Che cosa ha sollecitato — come è chiaro dai vari particolari fin qui analizzati — il ritorno alla descrizione naturalistica, alla descrizione dell'aspetto umano vivente in modo così preciso? La risposta sta nella diffusione straordinaria dell'eresia catara, che negava ogni validità alla vita. L'eresia catara si stava diffondendo in modo impressionante nella zona dell'Italia centrale che scendeva verso Roma: è stato scoperto che nella sola città di Spoleto c'erano trenta famiglie catare. Abbiamo un diffondersi pericolosissimo verso la capitale della cristianità occidentale di una eresia che negava ogni validità al corpo: in questo momento la pittura deve quindi ricominciare non solo a rappresentare la realtà fisica come la vediamo, ma anche ad accennare allo spazio e alla terza dimensione.

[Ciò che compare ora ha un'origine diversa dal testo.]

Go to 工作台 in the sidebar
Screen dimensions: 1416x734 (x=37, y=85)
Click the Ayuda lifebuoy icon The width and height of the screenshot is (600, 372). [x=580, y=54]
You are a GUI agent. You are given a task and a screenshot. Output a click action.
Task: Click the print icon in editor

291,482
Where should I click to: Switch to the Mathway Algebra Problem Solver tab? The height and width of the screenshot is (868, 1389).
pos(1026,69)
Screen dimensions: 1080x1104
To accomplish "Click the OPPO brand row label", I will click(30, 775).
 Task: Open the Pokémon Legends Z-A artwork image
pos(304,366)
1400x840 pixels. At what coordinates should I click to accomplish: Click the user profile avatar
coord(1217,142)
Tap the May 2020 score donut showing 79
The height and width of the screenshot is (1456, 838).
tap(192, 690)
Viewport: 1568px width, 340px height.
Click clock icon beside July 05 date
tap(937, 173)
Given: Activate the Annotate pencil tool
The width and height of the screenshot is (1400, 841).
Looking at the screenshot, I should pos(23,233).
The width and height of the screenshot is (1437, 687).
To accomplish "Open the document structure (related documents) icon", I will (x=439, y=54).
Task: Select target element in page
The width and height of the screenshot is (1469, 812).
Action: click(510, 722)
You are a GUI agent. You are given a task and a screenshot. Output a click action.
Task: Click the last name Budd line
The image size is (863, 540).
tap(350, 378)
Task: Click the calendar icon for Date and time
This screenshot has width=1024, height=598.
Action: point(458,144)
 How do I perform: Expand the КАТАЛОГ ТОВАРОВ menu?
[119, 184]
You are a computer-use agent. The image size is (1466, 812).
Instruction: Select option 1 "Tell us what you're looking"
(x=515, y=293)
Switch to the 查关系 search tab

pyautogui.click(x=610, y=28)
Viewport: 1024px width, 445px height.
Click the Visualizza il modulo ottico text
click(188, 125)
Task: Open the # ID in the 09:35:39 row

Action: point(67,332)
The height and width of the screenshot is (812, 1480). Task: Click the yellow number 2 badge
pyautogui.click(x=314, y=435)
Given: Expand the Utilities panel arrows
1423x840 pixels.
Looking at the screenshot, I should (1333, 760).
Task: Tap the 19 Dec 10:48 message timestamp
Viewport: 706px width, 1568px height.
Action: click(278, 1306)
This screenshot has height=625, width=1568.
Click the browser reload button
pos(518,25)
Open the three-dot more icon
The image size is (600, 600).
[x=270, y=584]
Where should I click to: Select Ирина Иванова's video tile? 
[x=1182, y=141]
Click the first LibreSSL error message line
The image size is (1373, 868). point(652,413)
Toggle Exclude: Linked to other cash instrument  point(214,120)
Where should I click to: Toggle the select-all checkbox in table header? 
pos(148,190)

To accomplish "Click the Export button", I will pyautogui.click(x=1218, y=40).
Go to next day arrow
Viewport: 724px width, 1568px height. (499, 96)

Questa ricerca della terza dimensione, della individualità del corpo e, soprattutto, del rapporto tra corpo e ambiente, troverà la sua prima espressione nel ciclo francescano di Assisi (che io credo romano e non fiorentino: non credo che sia Giotto ma credo che sia un pittore romano, come Filippo Rosuti) ed è sicuramente in rapporto all'eresia, questo grande avvenimento culturale che si stava verificando proprio nell'Italia centrale

Un altro particolare impressionante di questi affreschi, è l'inizio della ricerca del fondo paesistico: si sente la prima origine di quegli sfondi che poi diventeranno quelli celeberrimi della vita di S. Francesco di Assisi. Per questo penso che nella pittura il grande rinnovamento avvenga a Roma. Roma era la capitale della cristianità occidentale, era una città potente, la sede del Santo Padre: in quegli anni si era proceduto all'abbellimento di Roma, e alla ricostruzione degli edifici rovinati. Il grande rinnovamento pittorico avviene a Roma, non a Firenze: sicuramente, poi Firenze è entrata in questo rinnovamento e ha prodotto due grandi geni come Cimabue e Giotto.

Il modo in cui nel Sancta Sanctorum è rappresentata l'antica Roma, rende ragione di quanto appena detto. Ci sono già delle torri e degli edifici visti in prospettiva, una prospettiva empirica, non scientifica, che però fa sentire perfettamente l'intento di rendere la profondità spaziale. Il desiderio di rappresentare la dimensione, la profondità, è il grande rinnovamento pittorico di questo periodo.

Ho cercato di spiegarvi l'importanza estrema del ciclo del Sancta Sanctorum: è una delle grandi scoperte di questo secolo, non penso ce ne saranno altre del genere, perché non credo che esistano né a Roma, né altrove dei monumenti così importanti da scoprire e da restaurare.